Monday, July 4, 2011

Pop Goes the World

Jamming all we could into the back of the Corvette, we were off on a sunny July 3rd to South Haven to go see the best fireworks show in west Michigan according to a website that for all we know was written by the same people who produce the show.

Whatever, that wasn't important. I mapped a leisurely route avoiding freeways so we could enjoy the increasingly rural scenery as we wended west and south toward our destination without undue stress on the 32 year old car. We took the GPS, but I had written the detailed instructions to Em could guide us turn by turn.
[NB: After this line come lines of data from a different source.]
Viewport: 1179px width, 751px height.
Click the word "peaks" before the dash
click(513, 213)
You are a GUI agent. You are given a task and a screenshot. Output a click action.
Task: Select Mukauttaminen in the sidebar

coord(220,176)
This would require interaction and communication rather than simply following the machine.

We made it without incident, a bit sun baked on the outboard sides of our bodies. We were hungry when we rolled into the mass bit of chaos that defines the many lake shore communities of our fair state. There were as many Illinois license plates as Michigan, South Haven being a haven for the residents of Chicago. I won't at this point launch too far into a diatribe on my hatred for Illinois drivers... let's just say they could screw up a traffic jam. There was one incident in particular that I will not get into that reinforced my viewpoint to the extreme.
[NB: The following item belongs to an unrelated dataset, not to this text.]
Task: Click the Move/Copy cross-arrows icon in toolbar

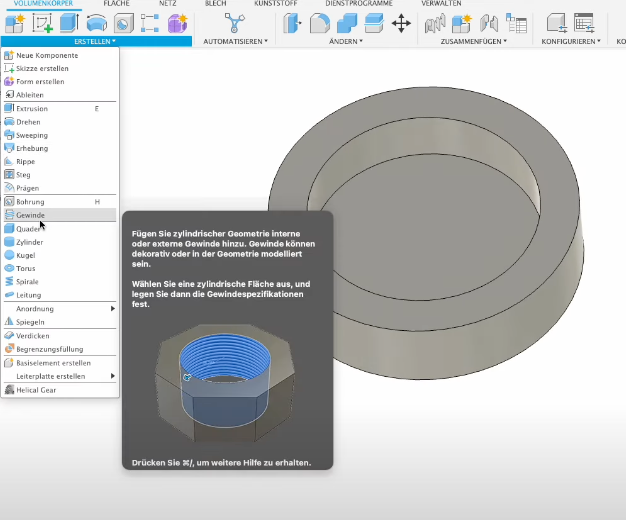Action: tap(401, 23)
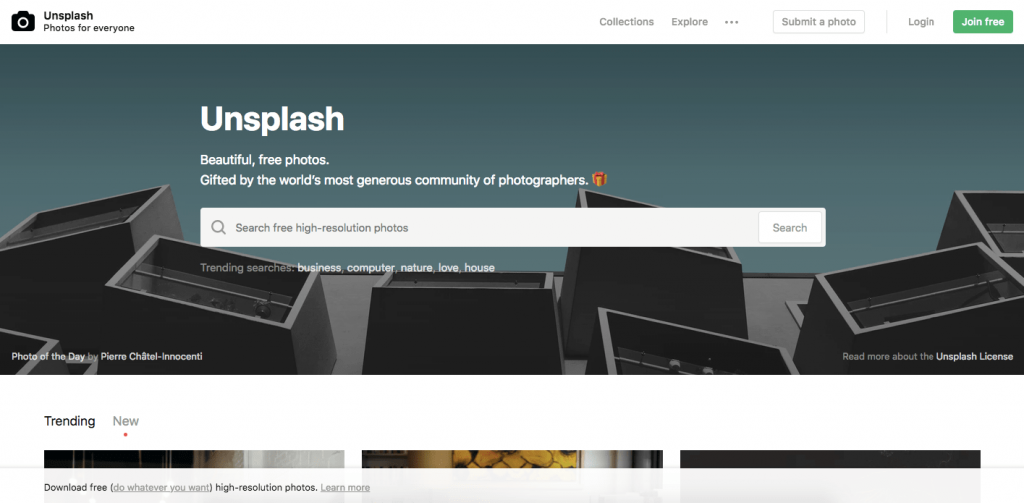Viewport: 1024px width, 503px height.
Task: Select the trending search 'house'
Action: [x=479, y=268]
So, while in traffic, we had plenty of time to look at the 98% of people who should never wear bikinis. Too skinny or too fat, we decided it is a small population indeed that should be allowed to wear so little. If the internet has taught us anything it is that just because you are willing to walk around without clothes on doesn't mean you should.

We ate at a place called The Thirsty Perch. It was very good. Dessert was unnecessary but we did it anyway.
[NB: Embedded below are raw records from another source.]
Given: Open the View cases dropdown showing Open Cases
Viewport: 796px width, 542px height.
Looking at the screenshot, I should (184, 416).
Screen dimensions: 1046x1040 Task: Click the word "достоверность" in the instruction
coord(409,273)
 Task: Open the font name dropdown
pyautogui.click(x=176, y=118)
We trundled off in the direction of the masses who were shuffling like so many zombies who were all strangely equipped for the beach. We had no idea where we were going, but managed to make it there anyhow. We staked our claim and began to settle in when two men indicated there were going to be many kids there in a moment.

He seemed to indicate that he had claim to the acre of property surrounding him. Given his size, if the rest of his family were anything like him, he would need all that acre. My response was, well, we are only two people, so we'll be right here... and we love kids.

The time was 7:38 pm. It was 2 hours 52 minutes to show. And 2 hours 52 minutes of reinforcement of all my prejudices and stereotypes and hatred of people in general. Emily and I had eschewed both chairs, (which we left in the car because we didn't want to carry them), and entertainment such as magazines. She brought mad-libs, but left the pen in the car. We were left to ourselves in the neutral ground between the two fattest and most annoying families in all of Michigan.

We did not know we would be judging a competition of which was worse between two overweight, under smart and ironically seemingly well-moneyed families. It was hell.

The family in back, the ones who warned us of their impending descent on the grounds staged a farting contest. There was also a 20 minute non-stop run of "yo-mamma" jokes, all of which were wholly inappropriate for the age of the children in tow; and a seemingly never-ending round of "would you rather" questions, each dumber than the last. They dropped seemingly thousands of dollars on glowing plastic gew-gaws and never, ever did shut up, even during the show.

The fat family in front of us never stopped eating. The one girl was so under dressed that I saw more of her than I ever needed to. Since moving was not one of her talents, it wasn't just a flash, it was a freeze frame. Like a train wreck, I couldn't help but watch. This family had the audacity to make fun of other people for their looks and actions, to the point of taking pictures of them and openly mocking them, which prompted Em to ask me if I thought they knew what they looked like.

We were supremely annoyed. It was a long three hours. Two families bellied up to either side of us. at one point we caught eyes with one who were clearly over it, too. I just said "Three hours!" They told us we were hard core and being South Haven residents seemed apologetic. They were very nice and for the first time in hours, we felt like humanity wasn't doomed.

That's when the other family who was to the right of us all lit up their cigarettes. All of them. All at once. I got shitty at this point, because I am still struggling with my sinus event and smoke is not on the list of treatments. I found it rude and annoying and so outdated. Who smokes anymore?

The show started right on time and it was awesome. The last three hours of strain had melted away as we saw elements that were new to both Em and me. It was a half hour long, which for me is plenty. It ebbed and crested throughout, staying interesting. There were some volleys that were quite simply breathtaking. It was a great show.

We made it back to the car and out of South Haven without incident. We took the expressways home and made it in an hour. Half the time it took to get there. The car ran flawlessly.

I had a night cap and went to bed and slept soundly.

All in all, aside from the worrisome condition of decorum in American culture, it was a very nice day in the very nice city of South Haven. Have a happy Independence day, everyone! God Bless!